» WHAT THIS TASK INVOLVES:
Write the next part of the book blurb about Persia's war against Athens and Sparta, starting right after its last sentence.

‘Holland has the rare gift of making deep scholarship accessible and exciting’
– A. N. Wilson, author of THE VICTORIANS
‘Incendiary stuff. Sparkling insight and no less sparkling writing’
— INDEPENDENT
‘Masterly and gripping’
— INDEPENDENT ON SUNDAY
‘Holland is too canny a scholar… [and] too canny a storyteller… he paints a fine portrait’
— Peter Stothard, THE TIMES
‘A masterly study [that] brings the Persians to vivid life… panoramic and gripping’
— OBSERVER
It was 2,500 years ago that the East and West first went to war. Early in the fifth century BC, a global superpower was determined to bring truth and order to what it regarded as two terrorist states. The superpower was Persia, whose kings had founded the first world empire, incomparably rich in ambition, gold and men. The terrorist states were Athens and Sparta, eccentric cities in a poor and mountainous backwater: Greece. The story of how their citizens took on the most powerful man on the planet and defeated him is as heart-stopping as any episode in history.

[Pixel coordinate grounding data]
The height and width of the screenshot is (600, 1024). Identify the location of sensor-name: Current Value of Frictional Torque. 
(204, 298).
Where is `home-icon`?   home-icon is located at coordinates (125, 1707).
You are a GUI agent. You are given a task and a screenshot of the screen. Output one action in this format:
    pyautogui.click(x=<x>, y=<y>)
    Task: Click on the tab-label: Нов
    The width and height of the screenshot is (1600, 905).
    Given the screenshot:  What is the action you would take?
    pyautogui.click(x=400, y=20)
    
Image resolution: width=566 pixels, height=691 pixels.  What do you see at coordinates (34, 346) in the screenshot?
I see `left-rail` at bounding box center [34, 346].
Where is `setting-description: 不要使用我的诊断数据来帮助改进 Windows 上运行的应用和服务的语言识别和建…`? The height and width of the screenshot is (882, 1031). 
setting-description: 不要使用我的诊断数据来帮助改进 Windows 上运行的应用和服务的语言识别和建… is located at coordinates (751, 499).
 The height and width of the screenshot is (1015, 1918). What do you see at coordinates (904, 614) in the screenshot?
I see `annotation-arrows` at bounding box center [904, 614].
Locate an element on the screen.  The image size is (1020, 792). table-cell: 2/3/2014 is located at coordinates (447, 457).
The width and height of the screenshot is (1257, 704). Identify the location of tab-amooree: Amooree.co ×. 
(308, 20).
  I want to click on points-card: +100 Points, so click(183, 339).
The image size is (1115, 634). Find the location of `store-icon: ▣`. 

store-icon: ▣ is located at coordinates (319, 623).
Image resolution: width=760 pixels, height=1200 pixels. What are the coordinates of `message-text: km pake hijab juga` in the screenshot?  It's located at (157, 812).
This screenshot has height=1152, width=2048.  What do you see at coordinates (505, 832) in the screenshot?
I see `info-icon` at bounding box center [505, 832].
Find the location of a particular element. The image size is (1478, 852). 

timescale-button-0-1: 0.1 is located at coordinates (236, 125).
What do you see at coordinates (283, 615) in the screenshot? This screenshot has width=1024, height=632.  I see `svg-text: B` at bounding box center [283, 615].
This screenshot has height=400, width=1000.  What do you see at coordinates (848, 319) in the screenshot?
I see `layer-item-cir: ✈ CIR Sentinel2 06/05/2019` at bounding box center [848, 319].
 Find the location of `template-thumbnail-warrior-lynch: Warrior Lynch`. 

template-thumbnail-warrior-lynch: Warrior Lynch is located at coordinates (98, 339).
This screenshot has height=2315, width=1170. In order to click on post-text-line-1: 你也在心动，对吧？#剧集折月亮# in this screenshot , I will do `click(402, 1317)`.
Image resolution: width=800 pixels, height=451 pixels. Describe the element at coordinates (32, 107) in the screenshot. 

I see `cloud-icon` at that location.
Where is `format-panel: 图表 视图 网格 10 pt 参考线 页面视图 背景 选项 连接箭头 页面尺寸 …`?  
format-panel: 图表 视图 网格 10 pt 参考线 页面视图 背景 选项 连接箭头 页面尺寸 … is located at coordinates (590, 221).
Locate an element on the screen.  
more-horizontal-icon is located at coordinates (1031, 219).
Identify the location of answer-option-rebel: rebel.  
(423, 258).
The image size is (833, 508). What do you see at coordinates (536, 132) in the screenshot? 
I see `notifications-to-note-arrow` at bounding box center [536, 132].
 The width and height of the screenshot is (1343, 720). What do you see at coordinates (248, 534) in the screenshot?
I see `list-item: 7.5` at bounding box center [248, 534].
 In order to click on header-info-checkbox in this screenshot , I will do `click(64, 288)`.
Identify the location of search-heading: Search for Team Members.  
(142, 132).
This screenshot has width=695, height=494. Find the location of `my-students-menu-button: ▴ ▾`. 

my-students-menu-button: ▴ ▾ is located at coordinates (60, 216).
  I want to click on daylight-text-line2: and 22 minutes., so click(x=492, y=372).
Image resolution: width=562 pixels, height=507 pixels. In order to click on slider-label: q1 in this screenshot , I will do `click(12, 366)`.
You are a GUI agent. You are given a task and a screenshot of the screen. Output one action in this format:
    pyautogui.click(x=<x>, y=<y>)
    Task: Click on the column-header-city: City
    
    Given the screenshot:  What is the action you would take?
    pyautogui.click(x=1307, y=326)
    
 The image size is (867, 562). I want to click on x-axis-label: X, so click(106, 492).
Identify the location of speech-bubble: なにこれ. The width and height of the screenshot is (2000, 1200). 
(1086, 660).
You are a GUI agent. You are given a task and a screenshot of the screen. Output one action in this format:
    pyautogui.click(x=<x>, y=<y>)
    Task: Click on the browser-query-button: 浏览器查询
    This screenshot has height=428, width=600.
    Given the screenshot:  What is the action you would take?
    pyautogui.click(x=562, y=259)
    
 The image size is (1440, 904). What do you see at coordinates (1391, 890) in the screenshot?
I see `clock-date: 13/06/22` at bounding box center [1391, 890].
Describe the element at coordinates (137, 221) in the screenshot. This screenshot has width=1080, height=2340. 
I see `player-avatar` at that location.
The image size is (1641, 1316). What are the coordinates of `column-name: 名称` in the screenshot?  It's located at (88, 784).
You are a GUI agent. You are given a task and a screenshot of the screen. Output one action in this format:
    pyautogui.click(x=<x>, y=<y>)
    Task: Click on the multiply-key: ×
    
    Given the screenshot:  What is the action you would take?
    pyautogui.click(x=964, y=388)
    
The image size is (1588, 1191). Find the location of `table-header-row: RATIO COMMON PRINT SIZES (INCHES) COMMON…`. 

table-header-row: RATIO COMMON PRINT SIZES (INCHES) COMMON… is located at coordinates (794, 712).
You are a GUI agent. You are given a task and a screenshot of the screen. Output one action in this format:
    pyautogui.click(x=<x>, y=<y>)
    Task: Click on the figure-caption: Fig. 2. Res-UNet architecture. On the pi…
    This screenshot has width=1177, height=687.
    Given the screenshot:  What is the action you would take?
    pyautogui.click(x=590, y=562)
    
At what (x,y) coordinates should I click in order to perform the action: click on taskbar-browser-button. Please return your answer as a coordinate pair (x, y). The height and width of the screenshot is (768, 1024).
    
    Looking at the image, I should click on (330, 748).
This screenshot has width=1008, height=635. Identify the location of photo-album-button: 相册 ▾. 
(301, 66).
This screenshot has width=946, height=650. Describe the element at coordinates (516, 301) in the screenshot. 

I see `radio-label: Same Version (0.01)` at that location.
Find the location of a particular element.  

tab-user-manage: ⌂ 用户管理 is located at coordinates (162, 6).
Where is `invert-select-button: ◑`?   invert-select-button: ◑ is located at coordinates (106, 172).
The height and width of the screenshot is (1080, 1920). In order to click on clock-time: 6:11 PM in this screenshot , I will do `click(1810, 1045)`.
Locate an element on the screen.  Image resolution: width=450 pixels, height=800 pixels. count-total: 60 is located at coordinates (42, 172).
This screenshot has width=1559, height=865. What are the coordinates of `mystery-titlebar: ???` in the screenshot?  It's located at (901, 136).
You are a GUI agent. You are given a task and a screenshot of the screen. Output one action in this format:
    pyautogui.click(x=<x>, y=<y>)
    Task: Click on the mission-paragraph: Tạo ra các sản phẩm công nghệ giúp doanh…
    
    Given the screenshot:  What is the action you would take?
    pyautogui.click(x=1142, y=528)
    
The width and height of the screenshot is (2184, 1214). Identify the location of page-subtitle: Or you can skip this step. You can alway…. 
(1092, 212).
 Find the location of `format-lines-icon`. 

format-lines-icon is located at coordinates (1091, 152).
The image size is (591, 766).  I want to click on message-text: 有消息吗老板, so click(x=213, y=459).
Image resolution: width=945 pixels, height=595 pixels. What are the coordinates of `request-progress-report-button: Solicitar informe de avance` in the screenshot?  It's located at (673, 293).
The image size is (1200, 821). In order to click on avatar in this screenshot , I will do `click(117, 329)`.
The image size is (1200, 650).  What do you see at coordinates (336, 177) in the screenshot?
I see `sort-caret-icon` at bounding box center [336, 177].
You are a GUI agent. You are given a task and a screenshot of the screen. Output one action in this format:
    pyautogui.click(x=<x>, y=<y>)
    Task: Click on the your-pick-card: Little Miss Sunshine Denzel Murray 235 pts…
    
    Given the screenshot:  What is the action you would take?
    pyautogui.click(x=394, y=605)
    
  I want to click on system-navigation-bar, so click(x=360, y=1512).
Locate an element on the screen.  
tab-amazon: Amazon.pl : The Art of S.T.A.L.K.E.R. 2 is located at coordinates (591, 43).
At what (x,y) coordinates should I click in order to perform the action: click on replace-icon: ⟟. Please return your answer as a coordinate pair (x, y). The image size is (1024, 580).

» EXERCISE ANSWER:
The charge of the Athenians at Marathon; Xerxes, the King of Kings, riding his chariot over a bridge of boats from Asia to Europe; the heroic last stand of the Spartans at Thermopylae: these are scenes lit by an unrivalled epic glow. PERSIAN FIRE brilliantly dramatizes not only the great conflict itself, but also the whole extraordinary panorama of East and West. From the temple priests of Babylon to the Spartan secret police; from the Persian love of ducks and gardens to the Athenian relish for prostitutes; from Darius, murderer, usurper and the supreme political genius in the history of the Middle East, to Themistocles, the man who saved the West: all are brought to dazzling life in Tom Holland’s masterly narrative.
Tom Holland was born near Oxford and brought up in Salisbury, England. He obtained a double first in English and Latin at Queens’ College, Cambridge. He is the author of RUBICON: The Triumph and Tragedy of the Roman Republic (Little, Brown, 2003) and PERSIAN FIRE: The First World Empire and the Battle for the West (Little, Brown, 2005), and MILLENNIUM: The Eleventh Century and the Making of the West (Little, Brown, 2008). He has adapted Herodotus, Homer, Thucydides and Virgil for BBC Radio, and lives in London with his wife and two small children.